Impact
This vulnerability occurs when LiquidJS loads partial or layout templates through {% include %}, {% render %}, or {% layout %} tags. The engine checks that the requested path is inside the configured root directories using a string comparison, but it does not resolve the actual filesystem path. Therefore a symlink placed under the partials or layouts root that points to a file outside the allowed directory can be loaded and executed. An attacker who can create or modify a symlink in the trusted template tree can thus have LiquidJS render a malicious template or read sensitive files, which may lead to remote code execution or information disclosure. The flaw is a classic path‑traversal/symlink abuse (CWE‑61).
Affected Systems
Products affected are LiquidJS libraries released by harttle.

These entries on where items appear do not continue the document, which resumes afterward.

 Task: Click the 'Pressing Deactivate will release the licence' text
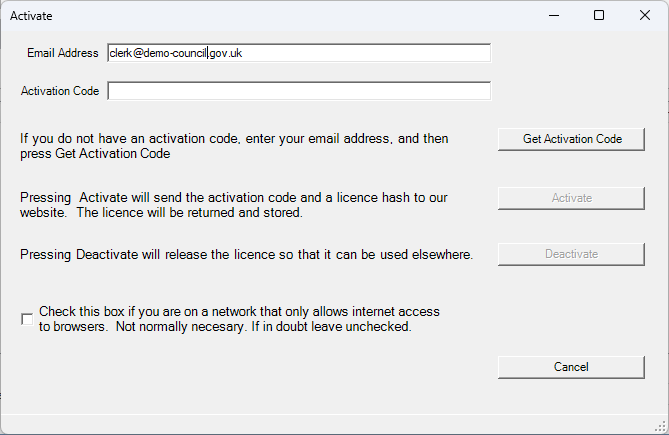click(x=247, y=255)
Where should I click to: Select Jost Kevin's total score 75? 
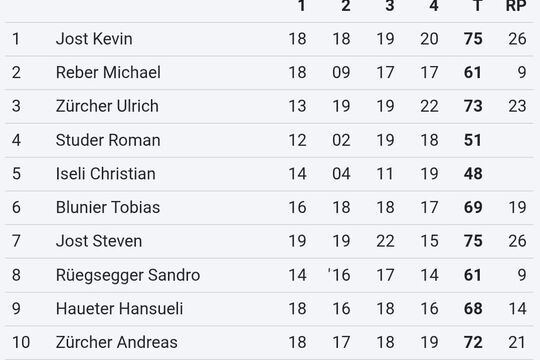point(473,39)
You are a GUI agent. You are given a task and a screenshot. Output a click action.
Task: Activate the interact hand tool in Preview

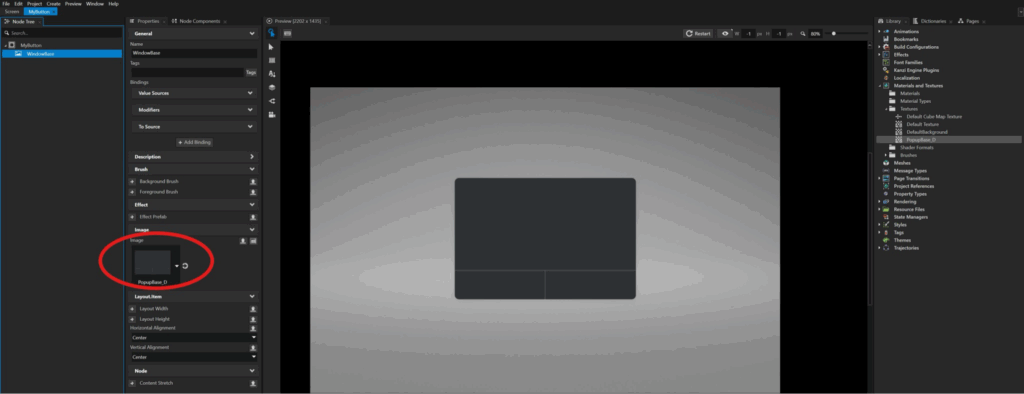pyautogui.click(x=271, y=33)
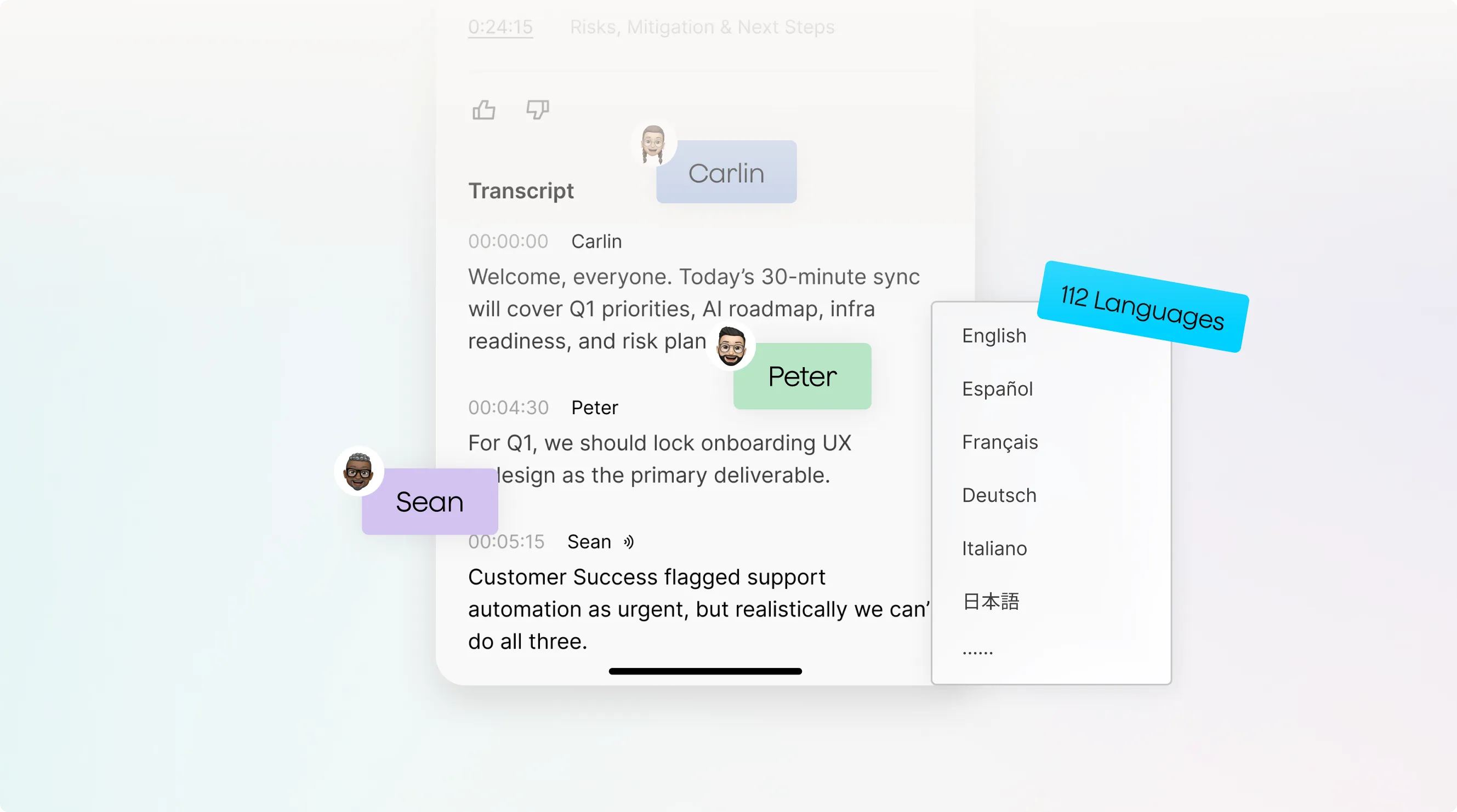Click Carlin's avatar image
This screenshot has height=812, width=1457.
[x=653, y=144]
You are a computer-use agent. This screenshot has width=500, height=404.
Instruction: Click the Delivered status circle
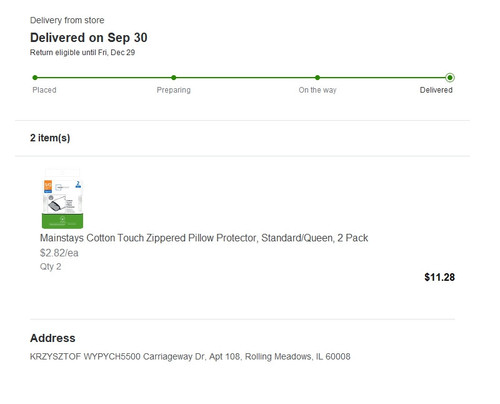[450, 78]
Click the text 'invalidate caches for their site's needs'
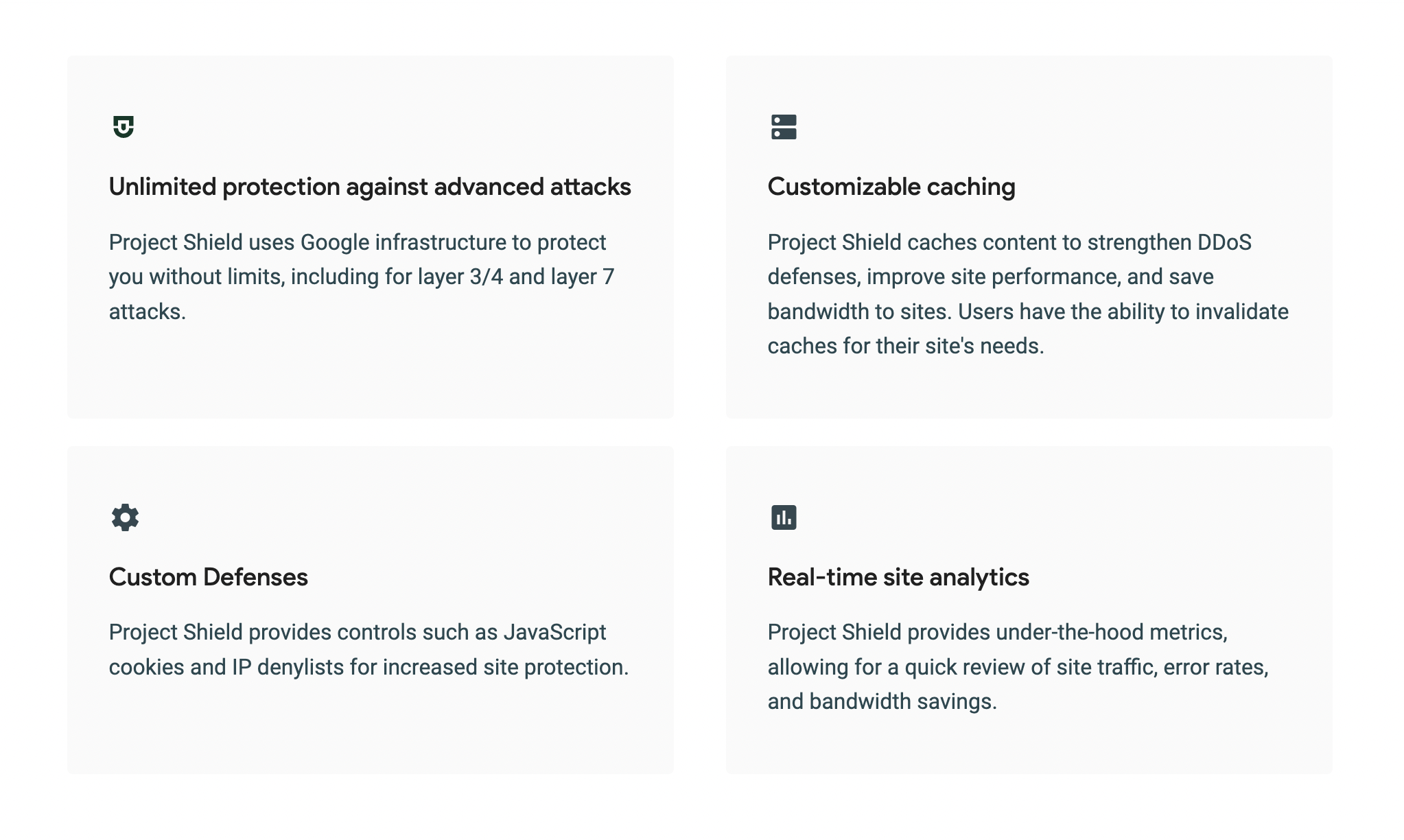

Any installation using a version earlier than 10.25.3 is vulnerable. The issue is documented for all variants of LiquidJS that support include, render, or layout tags, as the root restriction check is universal across them.
Risk and Exploitability
The CVSS base score for this flaw is 8.2, indicating a high severity. Attackers require the ability to place or modify a symlink within the allowed partials or layout directories, a capability that exists in environments where user input can influence uploaded themes, theme archives, or repository‑controlled template trees. The EPSS score is below 1 %, suggesting few exploitable public deployments at present, and the vulnerability is not present in CISA's KEV catalog. Nonetheless, once an attacker can write to the template root, exploitation is straightforward and could achieve code execution under the privileges of the running application. Implementing the fix removes the path containment flaw and eliminates the possibility of executing unintended templates.